### Required work
For each line below, return an exact copy.

### Materials provided
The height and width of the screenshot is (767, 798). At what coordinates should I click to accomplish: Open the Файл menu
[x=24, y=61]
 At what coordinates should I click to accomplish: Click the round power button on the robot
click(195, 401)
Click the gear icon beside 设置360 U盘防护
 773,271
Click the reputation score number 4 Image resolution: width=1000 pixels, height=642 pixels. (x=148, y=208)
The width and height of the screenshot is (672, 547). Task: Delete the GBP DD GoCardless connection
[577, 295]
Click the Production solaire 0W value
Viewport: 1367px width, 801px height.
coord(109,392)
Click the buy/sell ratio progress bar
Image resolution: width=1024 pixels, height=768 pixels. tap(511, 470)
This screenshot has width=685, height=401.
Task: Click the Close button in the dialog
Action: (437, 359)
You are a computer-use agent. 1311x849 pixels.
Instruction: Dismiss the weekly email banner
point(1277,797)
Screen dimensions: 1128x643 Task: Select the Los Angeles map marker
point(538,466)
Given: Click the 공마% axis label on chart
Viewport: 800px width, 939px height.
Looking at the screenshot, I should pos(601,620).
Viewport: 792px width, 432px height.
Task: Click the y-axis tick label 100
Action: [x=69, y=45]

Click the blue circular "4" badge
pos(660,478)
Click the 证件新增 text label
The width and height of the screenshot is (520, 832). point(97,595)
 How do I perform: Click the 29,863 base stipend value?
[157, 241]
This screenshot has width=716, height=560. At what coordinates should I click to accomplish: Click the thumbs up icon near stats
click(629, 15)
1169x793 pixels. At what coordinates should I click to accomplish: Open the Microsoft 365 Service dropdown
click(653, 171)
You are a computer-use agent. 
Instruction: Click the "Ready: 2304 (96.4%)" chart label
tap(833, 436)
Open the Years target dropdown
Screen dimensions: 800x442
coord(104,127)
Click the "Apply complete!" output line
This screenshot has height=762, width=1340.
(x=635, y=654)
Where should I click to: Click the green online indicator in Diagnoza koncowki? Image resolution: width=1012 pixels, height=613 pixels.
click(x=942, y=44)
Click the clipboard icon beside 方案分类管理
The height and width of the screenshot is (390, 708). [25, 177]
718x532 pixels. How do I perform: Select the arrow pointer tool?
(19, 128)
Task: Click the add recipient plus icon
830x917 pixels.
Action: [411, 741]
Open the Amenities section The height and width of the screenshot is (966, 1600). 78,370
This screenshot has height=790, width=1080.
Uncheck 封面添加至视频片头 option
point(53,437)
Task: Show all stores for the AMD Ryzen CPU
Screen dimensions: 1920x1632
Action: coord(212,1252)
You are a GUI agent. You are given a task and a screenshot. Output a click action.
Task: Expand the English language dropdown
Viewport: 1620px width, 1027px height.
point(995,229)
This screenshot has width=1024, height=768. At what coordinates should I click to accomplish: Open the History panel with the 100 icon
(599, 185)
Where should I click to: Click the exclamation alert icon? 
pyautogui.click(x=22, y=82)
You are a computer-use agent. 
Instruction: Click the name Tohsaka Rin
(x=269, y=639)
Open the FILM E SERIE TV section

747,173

### Result
The height and width of the screenshot is (767, 798). At what coordinates should I click to accomplish: Open the Файл menu
[x=24, y=61]
 At what coordinates should I click to accomplish: Click the round power button on the robot
click(195, 401)
Click the gear icon beside 设置360 U盘防护
 773,271
Click the reputation score number 4 Image resolution: width=1000 pixels, height=642 pixels. (x=148, y=208)
The width and height of the screenshot is (672, 547). Task: Delete the GBP DD GoCardless connection
[577, 295]
Click the Production solaire 0W value
Viewport: 1367px width, 801px height.
coord(109,392)
Click the buy/sell ratio progress bar
Image resolution: width=1024 pixels, height=768 pixels. tap(511, 470)
This screenshot has width=685, height=401.
Task: Click the Close button in the dialog
Action: (437, 359)
You are a computer-use agent. 1311x849 pixels.
Instruction: Dismiss the weekly email banner
point(1277,797)
Screen dimensions: 1128x643 Task: Select the Los Angeles map marker
point(538,466)
Given: Click the 공마% axis label on chart
Viewport: 800px width, 939px height.
Looking at the screenshot, I should pos(601,620).
Viewport: 792px width, 432px height.
Task: Click the y-axis tick label 100
Action: [x=69, y=45]

Click the blue circular "4" badge
pos(660,478)
Click the 证件新增 text label
The width and height of the screenshot is (520, 832). point(97,595)
 How do I perform: Click the 29,863 base stipend value?
[157, 241]
This screenshot has width=716, height=560. At what coordinates should I click to accomplish: Click the thumbs up icon near stats
click(629, 15)
1169x793 pixels. At what coordinates should I click to accomplish: Open the Microsoft 365 Service dropdown
click(653, 171)
You are a computer-use agent. 
Instruction: Click the "Ready: 2304 (96.4%)" chart label
tap(833, 436)
Open the Years target dropdown
Screen dimensions: 800x442
coord(104,127)
Click the "Apply complete!" output line
This screenshot has height=762, width=1340.
(x=635, y=654)
Where should I click to: Click the green online indicator in Diagnoza koncowki? Image resolution: width=1012 pixels, height=613 pixels.
click(x=942, y=44)
Click the clipboard icon beside 方案分类管理
The height and width of the screenshot is (390, 708). [25, 177]
718x532 pixels. How do I perform: Select the arrow pointer tool?
(19, 128)
Task: Click the add recipient plus icon
830x917 pixels.
Action: [411, 741]
Open the Amenities section The height and width of the screenshot is (966, 1600). 78,370
This screenshot has height=790, width=1080.
Uncheck 封面添加至视频片头 option
point(53,437)
Task: Show all stores for the AMD Ryzen CPU
Screen dimensions: 1920x1632
Action: coord(212,1252)
You are a GUI agent. You are given a task and a screenshot. Output a click action.
Task: Expand the English language dropdown
Viewport: 1620px width, 1027px height.
point(995,229)
This screenshot has width=1024, height=768. At what coordinates should I click to accomplish: Open the History panel with the 100 icon
(599, 185)
Where should I click to: Click the exclamation alert icon? 
pyautogui.click(x=22, y=82)
You are a computer-use agent. 
Instruction: Click the name Tohsaka Rin
(x=269, y=639)
Open the FILM E SERIE TV section

747,173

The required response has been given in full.